Baidar dejó de masticar y Chagatai prosiguió.

—Esta es una hermosa tierra, propicia y rica. Un hombre podría pasarse todo el día recorriéndola a caballo. Pero no es aquí donde la nación hará historia. Aquí no hay luchas, aunque haya unos pocos rebeldes y ladrones de ganado. No, el futuro se está escribiendo en el ataque del oeste. Debes formar parte de él.

Su hijo no respondió, sus ojos oscuros en la penumbra. Chagatai asintió, aprobando que no hablara cuando no era necesario. Metió la mano en su deel y sacó un fajo de pergaminos atados.

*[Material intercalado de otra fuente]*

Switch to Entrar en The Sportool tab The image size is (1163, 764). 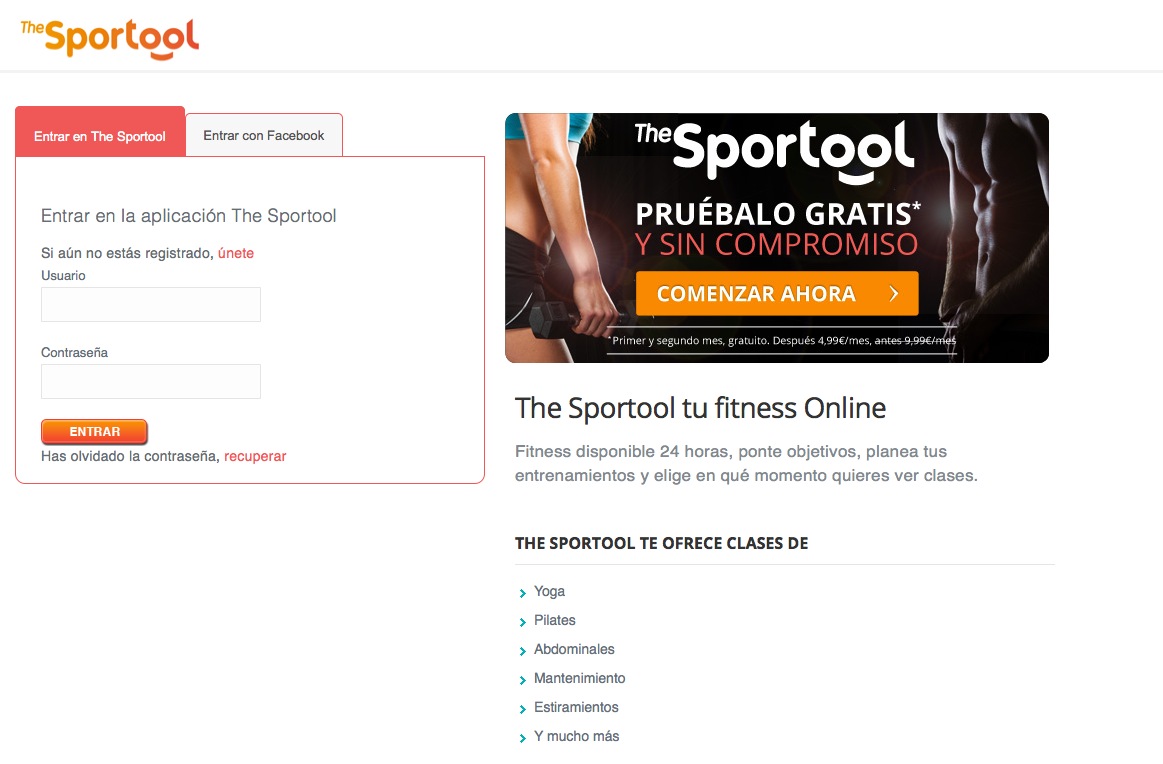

—Le he enviado mensajes al khan, mi hermano, pidiéndole que te permita unirte a Tsubodai. Y me lo ha concedido. Te llevarás a mi primer tumán contigo y aprenderás cuanto puedas de Tsubodai. Él y yo no siempre hemos luchado en el mismo bando, pero no hay mejor maestro. En los próximos años, el hecho de que conozcas al orlok será muy valioso a los ojos de los guerreros.

Baidar tragó saliva con dificultad, inclinando la cabeza. Ese era su mayor deseo y no sabía cómo su padre lo había comprendido. La lealtad le había mantenido en el khanato, pero su corazón había estado con la gran marcha, a miles de kilómetros al oeste y al norte. Le embargaba la gratitud.

—Me honras —dijo, con un nudo en la garganta.

Chagatai se rio entre dientes y alargó la mano para despeinar a su hijo.

—Cabalga rápido, chico. Si conozco bien a Tsubodai, no disminuirá la velocidad por nadie.

—Pensé que me enviarías a Karakorum —aseguró Baidar.

Su padre meneó la cabeza y, de pronto, su rostro adoptó una expresión amarga.

—Ningún futuro se está escribiendo allí. Créeme cuando te lo digo. Es un lugar de agua estancada, donde nada se mueve y no hay vida. No, el futuro está en el oeste.